Quatro pré-candidatos ao Senado participaram de uma roda de conversa no auditório do Instituto de Ciência Política (Ipol) da Universidade de Brasília (UnB), nesta quinta-feira (28/6). O debate – A política como vocação – reuniu postulantes a um primeiro cargo eletivo pelo Distrito Federal: Leany Lemos (PSB), Marivaldo Pereira (PSol), Paulo Roque (Novo) e Marcelo Neves (PT).

Os candidatos a duas vagas disponíveis para o DF iniciaram o evento apresentando suas razões de entrar na política. Em seguida, responderam perguntas sobre ações públicas para universidades, participação social no governo, foro privilegiado, o método de indicação dos ministros do Supremo Tribunal Federal (STF), desafios para os novos nomes da política, diálogo com os eleitores além da campanha e a respeito da indicação de cargos no Executivo.

Apesar do tom sempre respeitoso, eles não demonstraram consenso diante dos temas expostos. Entre eles, a distribuição de postos no governo. Ex-secretária de Planejamento, Orçamento e Gestão (Seplag) do GDF, Leany disse que não é possível governar sem a indicação de cargos.

“O presidencialismo de coalizão, que é o nosso, tem de construir (alianças), que é muito semelhante ao que é feito no semipresidencialismo e no parlamentarismo. O problema não é da instituição, e sim da qualidade da coalizão e o preço dessas alianças. Nenhum presidente eleito no Brasil conseguiu uma bancada (no Congresso) maior do que 20%”, destacou. 

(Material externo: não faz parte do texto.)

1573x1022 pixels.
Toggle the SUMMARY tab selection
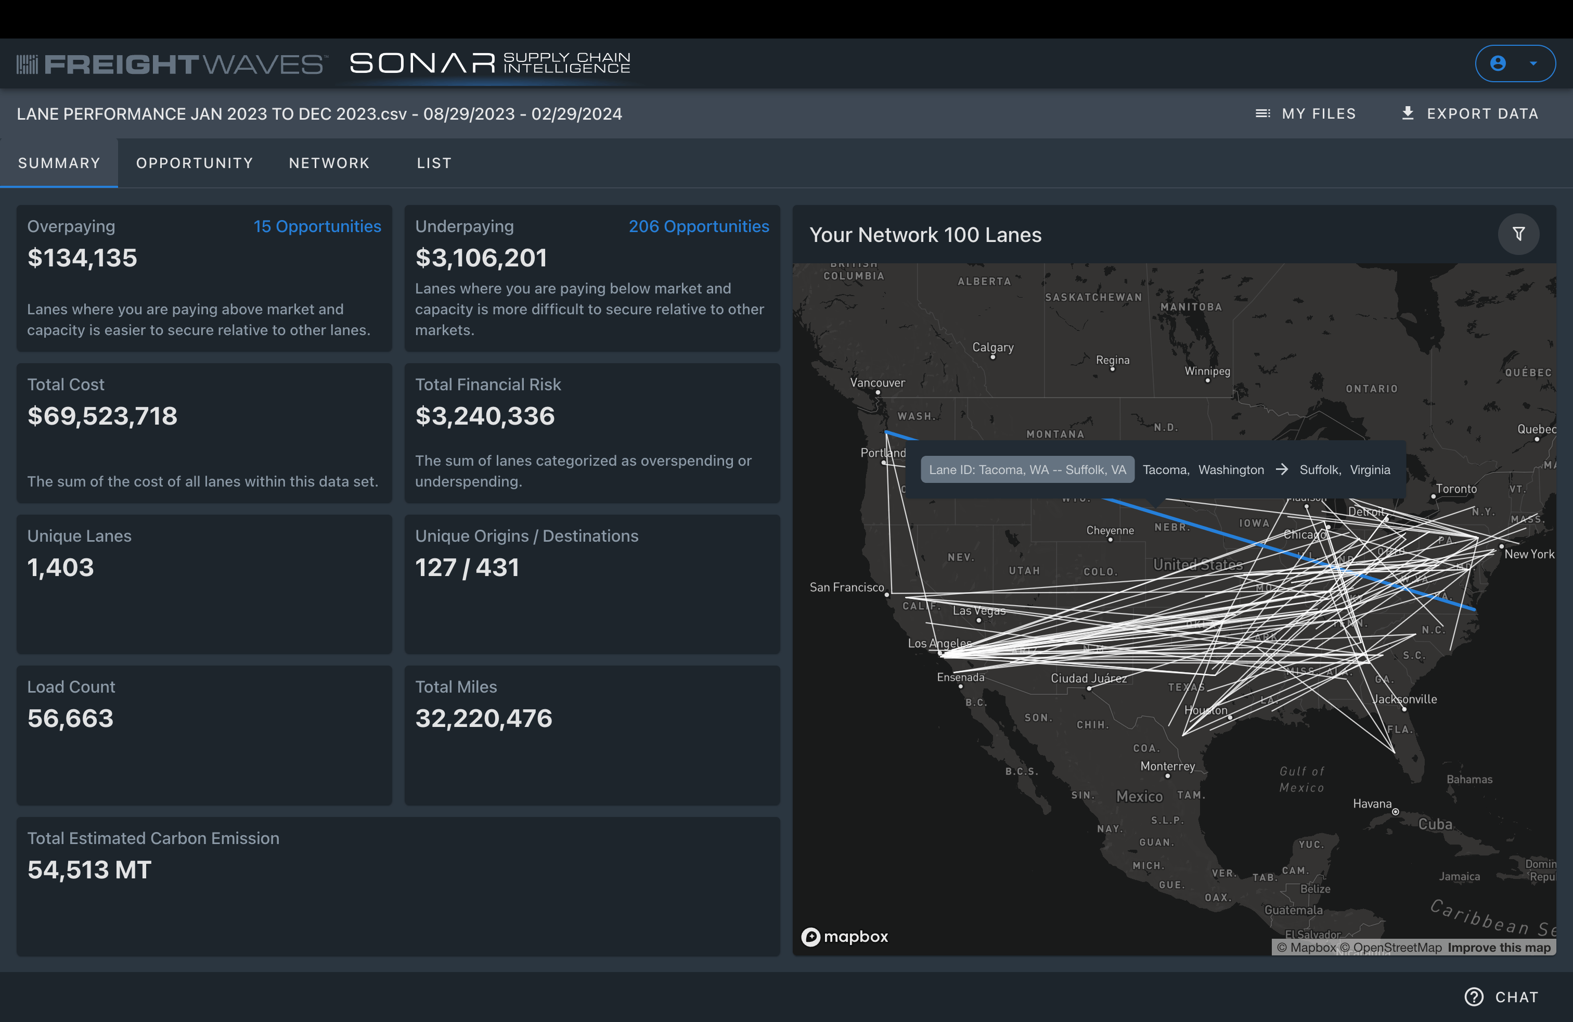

Conforme garantiu Marivaldo Pereira, se eleito, as indicações ocorrerão por parâmetros técnicos: “Precisamos de uma ruptura nesse processo histórico (de indicações de cargos), que gera problema social.”

Candidato pelo Novo, Paulo Roque se mostrou veementemente contra a indicação. “Parlamento não é negócio. Parlamentar ter cargo no governo é um crime e meu partido defende que não haja indicação política. Esses cargos são da sociedade. Um parlamentar quando tem dois mil cargos no Executivo é um crime, porque ele não está preocupado com o serviço público e, sim, com a próxima eleição. A gente defende que não haja qualquer indicação política de um parlamentar eleito pelo povo no Executivo”.

Para o petista Marcelo Neves, não há coalizão dentro do governo, e sim um “presidencialismo de extorsão” com a distribuição de cargos. O postulante ao Senado defende que “os partidos definam cargos dentro de um modelo programático”, mantendo a “parte administrativa na competência (servidores) e não por indicação política”.